Delivery personnel are added for the just add delivery category, as well as for the optimize real estate category in situations where delivery is added or enhanced. A revenue increase is assumed for the just add delivery category, as this must be warranted by the customer base for these models to succeed. Just add delivery startups do not have the full cost structure exhibited below, but effectively share it with their traditional partners. Other categories can remain on par with traditional pricing, or compete on price if they are willing to cut into the margin.
The real estate cost lever can yield significant leverage. By efficiently shifting the point-of-service to a customer’s location, startups capture economic value historically tied up in infrastructure. This value can be shared among marketplace participants and creates a model that can drive substantially higher profit margins than the status quo.
Rewarding individual service providers
In theory, all on-demand categories have the potential to disrupt traditional services. However, all on-demand models are not created equally, and their potential for margin disruption should not be viewed through the same lens.
All of these hypothetical models require superb execution that satisfies the demands of both sides of the market. The potential for sustainable disruption is most ripe where margin can be recaptured and shared with the people doing the hard work. The cost to attract and retain a trained workforce is often underestimated.
Whether 1099 or fully employed, most workers’ desire to work for an on-demand startup depends largely on where they can make the most money. Can they capture more of the value that they create? Income typically trumps flexibility over the long term.
Startups can attract quality service providers and stem customer leakage with good technology. They can provide access to customers and supplies, optimized scheduling, payment processing, customer reviews and a steady supply of jobs. A carefully constructed on-demand startup can not only avoid customer leakage, but find that many of its service providers bring their own customers onto the platform for the added value and convenience it delivers.
Amidst the growing din of negativity, nearly $100 million has been raised in the past 45 days by four on-demand startups that are serving not only their customers but also their workers.
In early March, YourMechanic, which provides mechanics with the potential to earn up to 2-3x more than what shops and dealers pay them, announced $24 million in funding. Soothe, which offers massage therapists the ability to earn 2-3x what they make at a spa, raised $35 million. Soon thereafter, their competitor Zeel announced a $10 million round.

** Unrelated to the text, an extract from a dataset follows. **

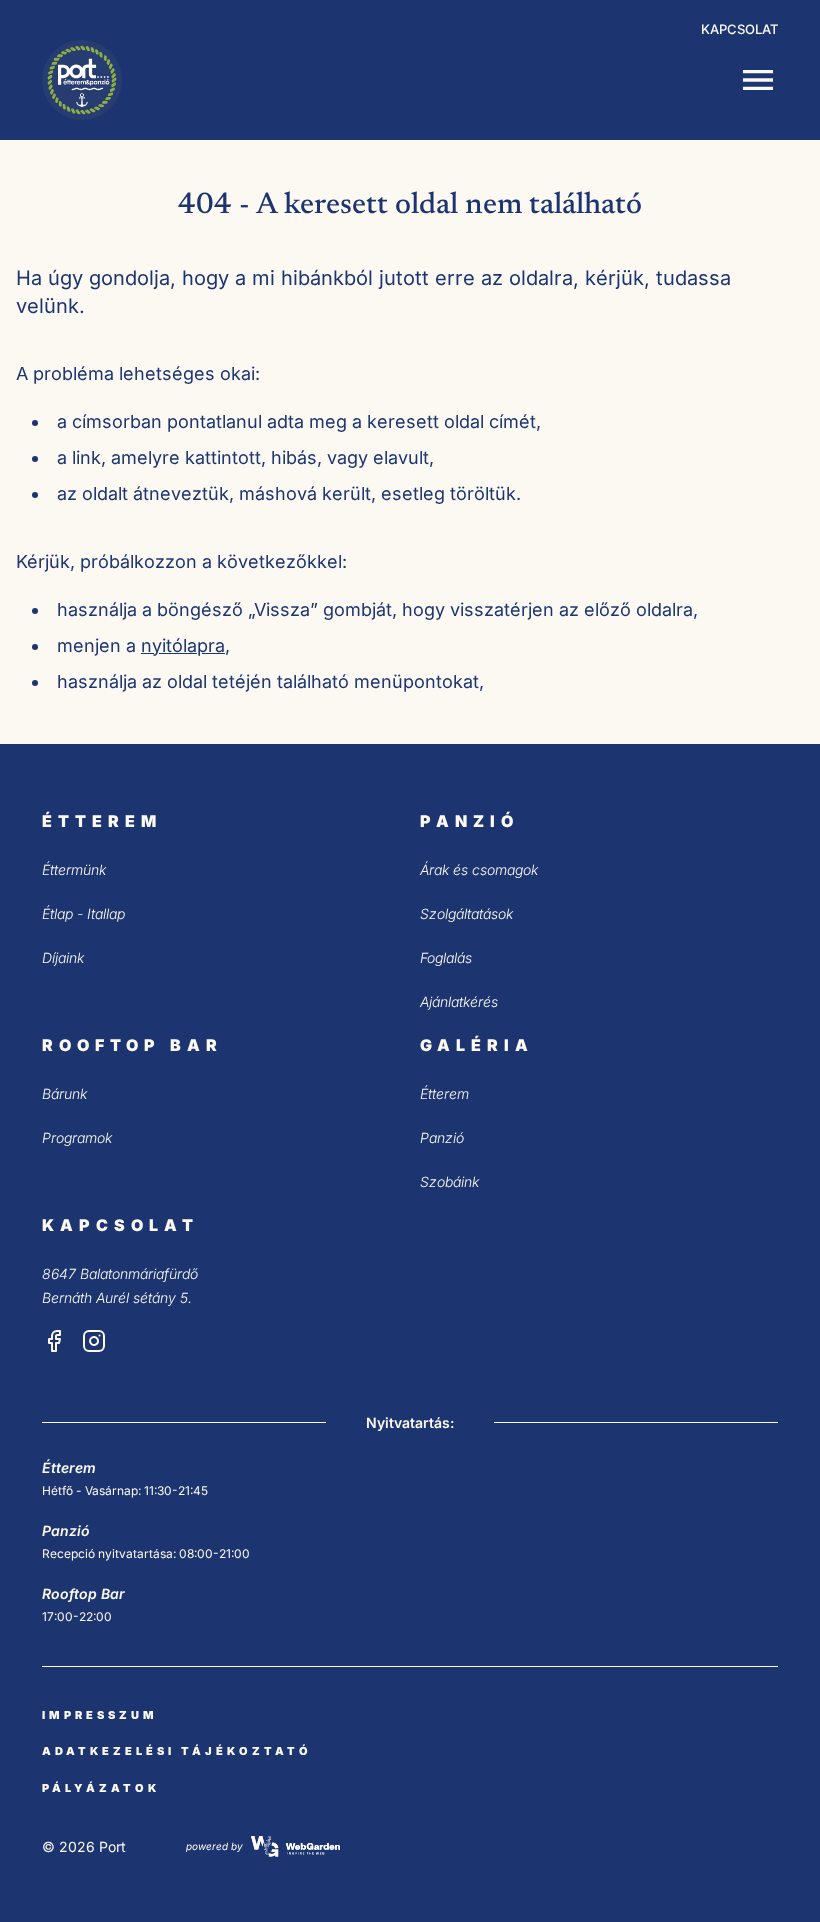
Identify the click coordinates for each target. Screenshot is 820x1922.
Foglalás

These three companies fall into the eliminate real estate category.
Within the connected on-demand category, despite having less margin room to play with, Managed by Q was recently rewarded for sharing value creation with its workforce. The startup was one of the first to offer W-2 employment, and the company carved out 5 percent of its equity pool for service workers. Managed by Q’s strategy has worked and yielded a $25 million round announced in early April.
Ultimately, startups that redistribute their value creation, not only to the customer, but also to the individual service providers, have the greatest long-term potential to thrive in the on-demand economy.